# GOAL OF THE EXERCISE
Return the lines that run from the line containing "At what coordinates should I click to accomplish: Open" through the end of the entries, both ends included. Leave out all pictures.

[Source records]
┌────────

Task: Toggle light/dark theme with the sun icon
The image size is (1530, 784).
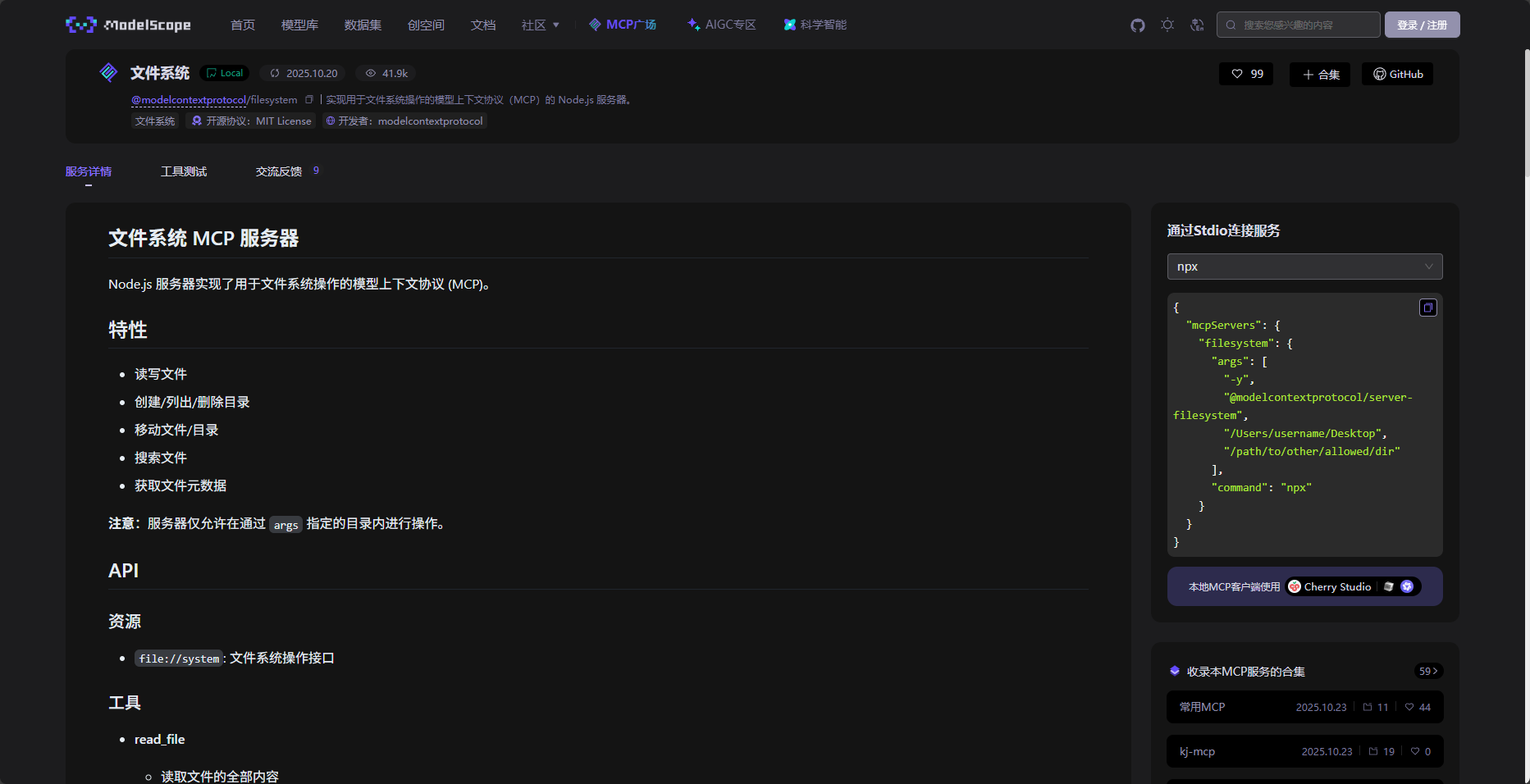Action: click(x=1167, y=25)
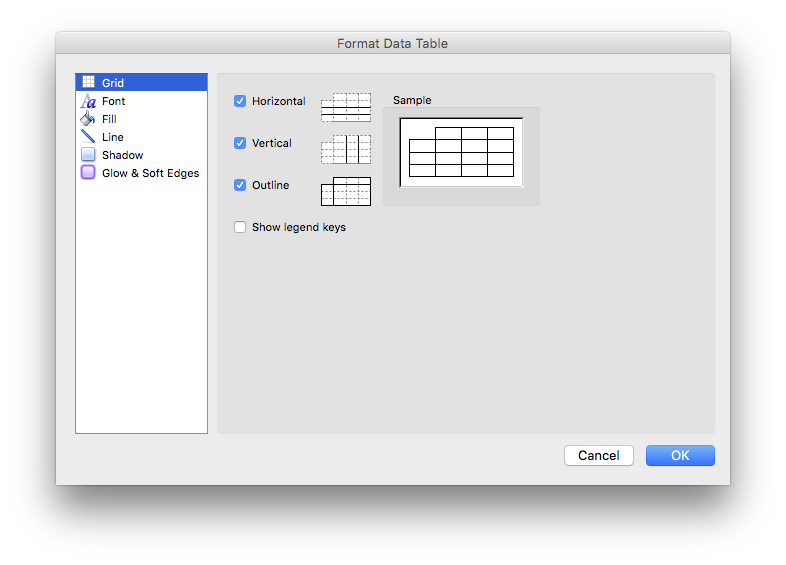The width and height of the screenshot is (786, 565).
Task: Enable the Show legend keys checkbox
Action: tap(240, 227)
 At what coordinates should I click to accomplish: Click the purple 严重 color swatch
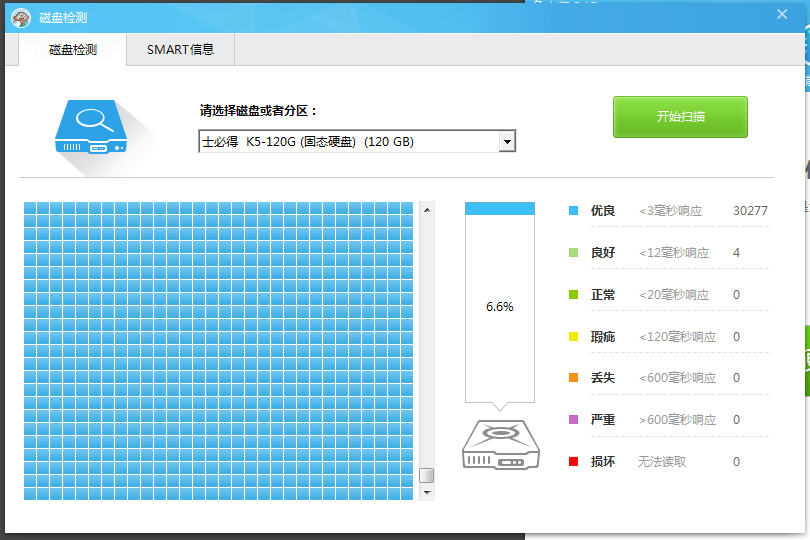[x=573, y=420]
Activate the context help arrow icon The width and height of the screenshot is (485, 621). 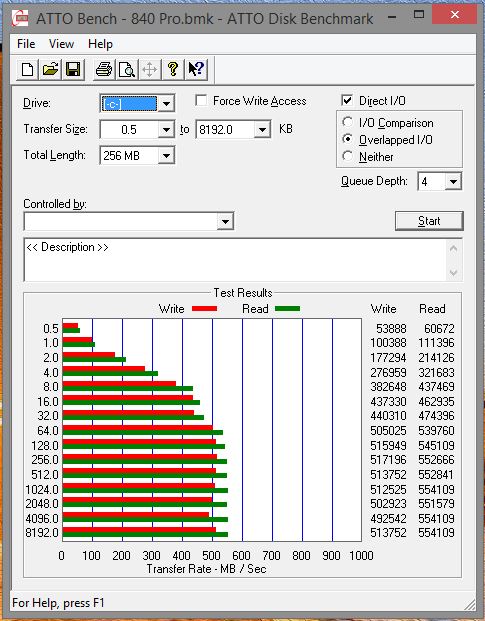(x=196, y=70)
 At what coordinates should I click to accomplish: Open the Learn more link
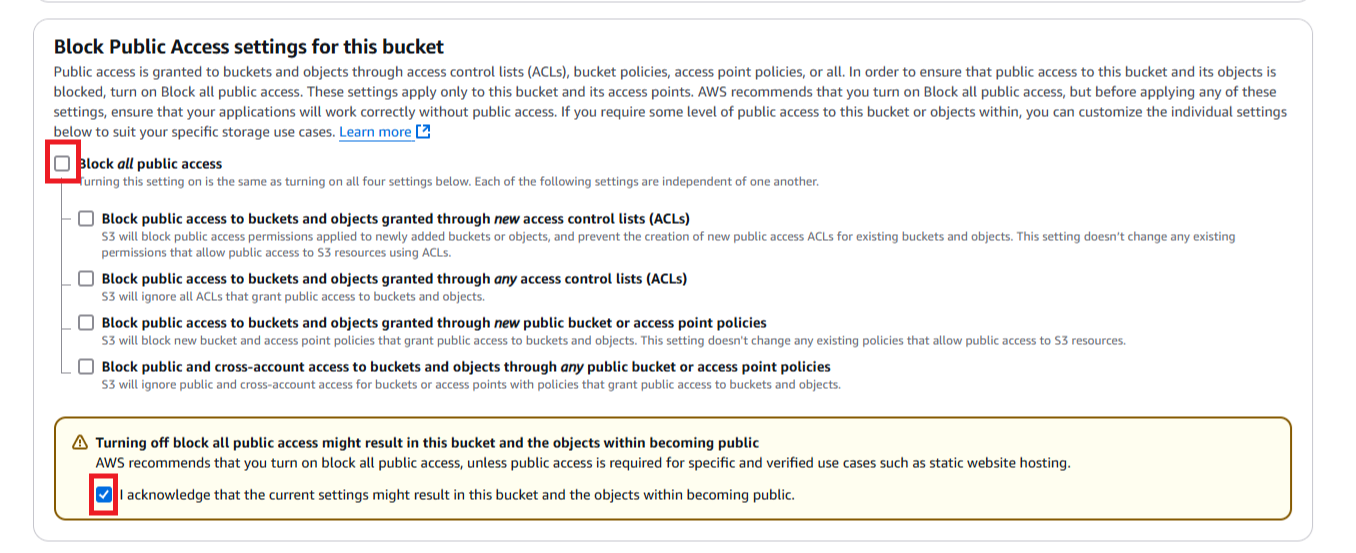point(375,132)
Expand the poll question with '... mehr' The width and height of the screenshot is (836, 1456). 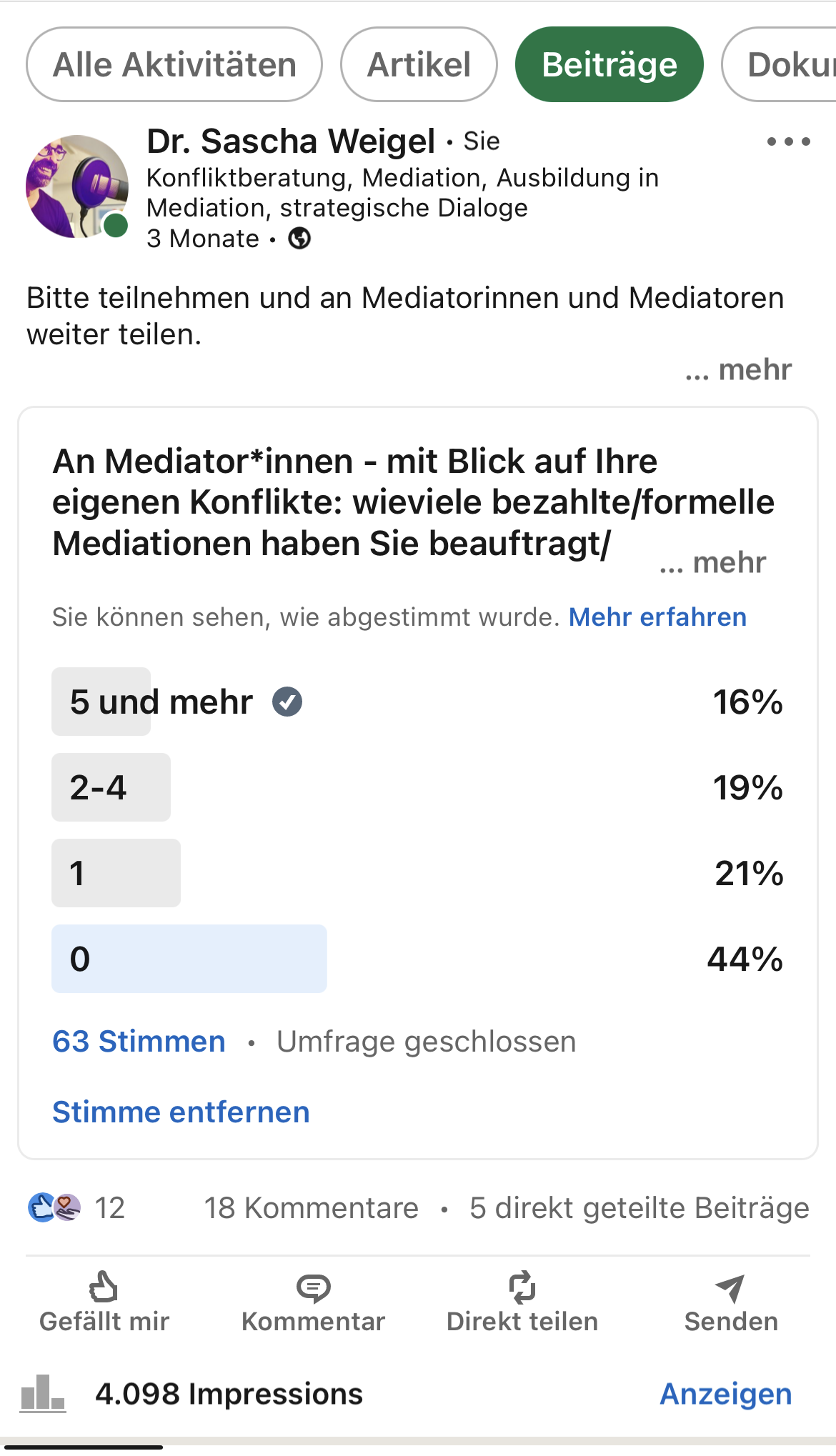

└────────

# ANSWER
 At what coordinates should I click to accomplish: Open the Learn more link
point(375,132)
Expand the poll question with '... mehr' The width and height of the screenshot is (836, 1456). 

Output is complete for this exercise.